Data section ->
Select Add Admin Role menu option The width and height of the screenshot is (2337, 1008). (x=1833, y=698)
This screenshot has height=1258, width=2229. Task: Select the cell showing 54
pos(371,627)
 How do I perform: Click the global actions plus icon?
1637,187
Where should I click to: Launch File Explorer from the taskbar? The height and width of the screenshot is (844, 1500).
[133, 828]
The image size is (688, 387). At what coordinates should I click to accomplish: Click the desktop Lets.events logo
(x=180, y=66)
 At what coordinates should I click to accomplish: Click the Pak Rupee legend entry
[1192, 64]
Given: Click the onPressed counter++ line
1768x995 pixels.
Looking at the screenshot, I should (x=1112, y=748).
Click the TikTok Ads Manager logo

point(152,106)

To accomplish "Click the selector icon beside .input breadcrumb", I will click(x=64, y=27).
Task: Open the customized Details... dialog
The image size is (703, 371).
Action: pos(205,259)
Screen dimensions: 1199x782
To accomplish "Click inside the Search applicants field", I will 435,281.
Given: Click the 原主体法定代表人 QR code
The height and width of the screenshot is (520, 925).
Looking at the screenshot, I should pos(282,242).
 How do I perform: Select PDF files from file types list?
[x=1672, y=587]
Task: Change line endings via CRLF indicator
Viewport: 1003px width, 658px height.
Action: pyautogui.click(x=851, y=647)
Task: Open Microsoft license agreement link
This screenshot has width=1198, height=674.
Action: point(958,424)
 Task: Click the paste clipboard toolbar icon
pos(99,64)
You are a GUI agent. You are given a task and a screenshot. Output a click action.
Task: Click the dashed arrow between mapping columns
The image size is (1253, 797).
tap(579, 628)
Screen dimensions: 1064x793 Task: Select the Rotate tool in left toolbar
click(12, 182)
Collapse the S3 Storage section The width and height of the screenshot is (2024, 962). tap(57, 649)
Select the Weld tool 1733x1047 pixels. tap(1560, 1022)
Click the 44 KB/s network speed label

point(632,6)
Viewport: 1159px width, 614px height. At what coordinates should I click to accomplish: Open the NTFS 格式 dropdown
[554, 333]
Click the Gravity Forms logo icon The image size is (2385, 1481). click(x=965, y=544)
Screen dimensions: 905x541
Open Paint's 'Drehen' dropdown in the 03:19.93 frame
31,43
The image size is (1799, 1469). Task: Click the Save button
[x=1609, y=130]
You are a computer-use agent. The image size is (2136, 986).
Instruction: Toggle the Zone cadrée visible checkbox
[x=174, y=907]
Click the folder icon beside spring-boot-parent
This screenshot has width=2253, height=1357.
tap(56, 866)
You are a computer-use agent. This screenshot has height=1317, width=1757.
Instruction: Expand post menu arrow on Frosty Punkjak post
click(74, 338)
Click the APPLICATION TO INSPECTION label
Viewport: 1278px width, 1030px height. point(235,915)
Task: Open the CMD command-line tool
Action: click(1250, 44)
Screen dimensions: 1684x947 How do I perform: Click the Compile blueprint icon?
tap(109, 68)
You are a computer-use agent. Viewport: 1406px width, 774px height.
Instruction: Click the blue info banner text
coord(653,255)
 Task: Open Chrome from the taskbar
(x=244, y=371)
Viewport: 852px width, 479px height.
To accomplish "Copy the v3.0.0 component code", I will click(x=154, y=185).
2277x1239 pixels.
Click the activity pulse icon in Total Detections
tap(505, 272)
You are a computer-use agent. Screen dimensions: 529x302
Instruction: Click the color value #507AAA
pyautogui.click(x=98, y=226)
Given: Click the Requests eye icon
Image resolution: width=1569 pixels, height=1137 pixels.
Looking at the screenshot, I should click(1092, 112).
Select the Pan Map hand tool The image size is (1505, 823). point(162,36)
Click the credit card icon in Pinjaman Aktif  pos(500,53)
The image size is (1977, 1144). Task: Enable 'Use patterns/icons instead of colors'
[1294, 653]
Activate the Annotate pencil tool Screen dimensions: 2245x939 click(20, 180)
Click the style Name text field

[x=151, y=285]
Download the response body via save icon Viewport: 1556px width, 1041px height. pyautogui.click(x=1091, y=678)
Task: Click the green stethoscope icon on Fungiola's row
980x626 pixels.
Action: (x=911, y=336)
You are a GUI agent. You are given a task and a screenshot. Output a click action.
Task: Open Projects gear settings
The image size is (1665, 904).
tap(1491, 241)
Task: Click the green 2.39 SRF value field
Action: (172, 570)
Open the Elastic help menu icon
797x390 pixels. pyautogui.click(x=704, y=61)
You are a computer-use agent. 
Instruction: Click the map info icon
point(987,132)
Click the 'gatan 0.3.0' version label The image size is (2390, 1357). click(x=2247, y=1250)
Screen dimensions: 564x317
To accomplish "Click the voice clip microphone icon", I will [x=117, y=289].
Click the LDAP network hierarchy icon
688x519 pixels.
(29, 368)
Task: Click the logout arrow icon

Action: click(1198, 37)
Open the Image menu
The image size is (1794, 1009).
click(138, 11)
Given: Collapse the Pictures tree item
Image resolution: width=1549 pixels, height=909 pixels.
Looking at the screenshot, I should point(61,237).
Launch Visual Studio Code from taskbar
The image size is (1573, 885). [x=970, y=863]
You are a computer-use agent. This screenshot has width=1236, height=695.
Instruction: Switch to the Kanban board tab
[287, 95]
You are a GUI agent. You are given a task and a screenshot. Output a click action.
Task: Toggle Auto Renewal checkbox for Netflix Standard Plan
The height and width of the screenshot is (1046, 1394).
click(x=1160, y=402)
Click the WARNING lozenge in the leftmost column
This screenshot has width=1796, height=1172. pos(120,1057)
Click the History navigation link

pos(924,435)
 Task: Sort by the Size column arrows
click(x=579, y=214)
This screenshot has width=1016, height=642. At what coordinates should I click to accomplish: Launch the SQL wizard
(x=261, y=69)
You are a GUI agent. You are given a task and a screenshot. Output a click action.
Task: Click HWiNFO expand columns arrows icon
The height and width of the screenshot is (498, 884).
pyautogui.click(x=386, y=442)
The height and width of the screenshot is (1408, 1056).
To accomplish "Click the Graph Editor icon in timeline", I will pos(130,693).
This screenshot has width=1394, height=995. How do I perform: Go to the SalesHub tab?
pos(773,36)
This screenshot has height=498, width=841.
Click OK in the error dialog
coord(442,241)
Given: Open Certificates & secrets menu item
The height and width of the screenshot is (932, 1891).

Exercise directions -> From the first line of the listing above to the line with "Screen dimensions: 1199x782", please transcribe each line exactly, both ends included, and nothing beyond that.

Task output ->
Select Add Admin Role menu option The width and height of the screenshot is (2337, 1008). (x=1833, y=698)
This screenshot has height=1258, width=2229. Task: Select the cell showing 54
pos(371,627)
 How do I perform: Click the global actions plus icon?
1637,187
Where should I click to: Launch File Explorer from the taskbar? The height and width of the screenshot is (844, 1500).
[133, 828]
The image size is (688, 387). At what coordinates should I click to accomplish: Click the desktop Lets.events logo
(x=180, y=66)
 At what coordinates should I click to accomplish: Click the Pak Rupee legend entry
[1192, 64]
Given: Click the onPressed counter++ line
1768x995 pixels.
Looking at the screenshot, I should (x=1112, y=748).
Click the TikTok Ads Manager logo

point(152,106)

To accomplish "Click the selector icon beside .input breadcrumb", I will click(x=64, y=27).
Task: Open the customized Details... dialog
The image size is (703, 371).
Action: pos(205,259)
Screen dimensions: 1199x782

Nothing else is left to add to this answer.